As I got older, the strategies I used and the need to be busy so to avoid being told to fold the washing or weed the garden soon became engrained, habitual practices. The idea of doing nothing was not an option for me as a child, and as an adult, being busy was all I knew.
Any spare minute I had I would fill with something; going to the shops, cleaning out a cupboard, reorganising my wardrobe, exercising. The idea of doing nothing was like committing a crime, and something I could never do.
When I started learning about wellbeing and self-care and embarking on my own self-development journey, it didn’t take long to discover that I had a high need for control, and controlling my time, tasks and activities was one way I met this need.
Filling every moment of my time with tasks, meaningful or not, meant I was smart, more intelligent than bored people and heading towards what I thought was successful (a version of success that I now know wasn’t my own, but that’s another newsletter).
When I really started to work on who I was, discovering all this was a hard truth to learn. ‘How could I let go of being busy, doesn’t that mean giving up on success?’. ‘I can’t do nothing; I am way too smart for that’. ‘If I do nothing, won’t I be bored?’. Turns out the answers to these questions were as made-up as the statements themselves. Untrue, unnecessary and unneeded.

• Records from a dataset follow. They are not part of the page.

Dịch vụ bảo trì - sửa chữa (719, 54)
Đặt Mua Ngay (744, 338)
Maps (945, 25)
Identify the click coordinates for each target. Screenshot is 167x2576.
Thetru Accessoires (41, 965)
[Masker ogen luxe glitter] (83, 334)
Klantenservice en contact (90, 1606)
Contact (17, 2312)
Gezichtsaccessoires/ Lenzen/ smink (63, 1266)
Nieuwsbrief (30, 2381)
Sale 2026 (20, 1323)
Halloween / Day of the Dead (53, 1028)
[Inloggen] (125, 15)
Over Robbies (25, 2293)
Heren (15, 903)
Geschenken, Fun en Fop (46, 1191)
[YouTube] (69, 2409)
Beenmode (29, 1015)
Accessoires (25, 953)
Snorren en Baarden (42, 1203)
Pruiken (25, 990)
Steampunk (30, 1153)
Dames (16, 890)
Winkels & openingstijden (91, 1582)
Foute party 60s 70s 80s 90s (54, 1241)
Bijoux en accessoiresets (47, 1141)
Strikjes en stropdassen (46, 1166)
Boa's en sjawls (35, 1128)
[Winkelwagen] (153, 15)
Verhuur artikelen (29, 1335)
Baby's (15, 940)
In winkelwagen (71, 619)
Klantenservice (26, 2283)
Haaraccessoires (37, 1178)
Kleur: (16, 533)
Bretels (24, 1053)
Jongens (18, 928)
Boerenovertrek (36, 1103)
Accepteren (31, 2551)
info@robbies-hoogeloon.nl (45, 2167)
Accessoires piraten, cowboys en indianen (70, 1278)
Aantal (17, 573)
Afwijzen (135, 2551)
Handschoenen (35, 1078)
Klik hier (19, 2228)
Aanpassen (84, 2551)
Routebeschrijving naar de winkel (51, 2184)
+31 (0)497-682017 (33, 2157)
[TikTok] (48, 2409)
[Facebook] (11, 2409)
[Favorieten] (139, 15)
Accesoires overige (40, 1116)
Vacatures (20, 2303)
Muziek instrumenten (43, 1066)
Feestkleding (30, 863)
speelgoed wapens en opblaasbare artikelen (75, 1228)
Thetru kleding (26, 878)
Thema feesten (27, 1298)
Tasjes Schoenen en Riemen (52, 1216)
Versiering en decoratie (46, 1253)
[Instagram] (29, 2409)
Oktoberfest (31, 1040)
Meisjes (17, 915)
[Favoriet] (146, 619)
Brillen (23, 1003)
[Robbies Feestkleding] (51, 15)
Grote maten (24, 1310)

Doing nothing won’t make you dumb, get in the way of success (whatever that is to you) and there is no need to be busy all the time. Doing nothing is a skill. One that is important for your wellbeing. Doing nothing can make you more productive in the long run, it allows you to connect with yourself and decrease the chance of burnout, it allows for your brain to pause which is when you can become more creative and it gives time for mindfulness and rest.
When I first started doing nothing, I struggled with feeling like I wasn’t in control and not having a plan for every minute of my day freaked me out a little. So, I did what any control freak would do and put a process in place for learning to do nothing.
If you are bit freaked out by doing nothing and struggle with the idea of not having something to do, here are the steps I followed which may help you too:
- Schedule in time do very little (going straight to nothing is a big jump) – read a fiction book, sit and listen to music, walk in silence, meditate.
- Schedule in time to do short bursts of nothing. 10 minutes of sitting, resting, pausing your mind, being still.
- Listen to when your body needs nothing and know what nothing is to you.
It becomes quite easy to do nothing, nothing for me some days is reading, sometimes it is walking, and sometimes it is just sitting on the floor, in the sun or laying on the ground, breathing, resting and doing nothing.
If there is anything teachers are guilty of, it is doing too much, being busy all the time and always having something to do. This year, as you prioritise your wellbeing, build into your self-care routine the idea of doing nothing and be OK with having nothing to do.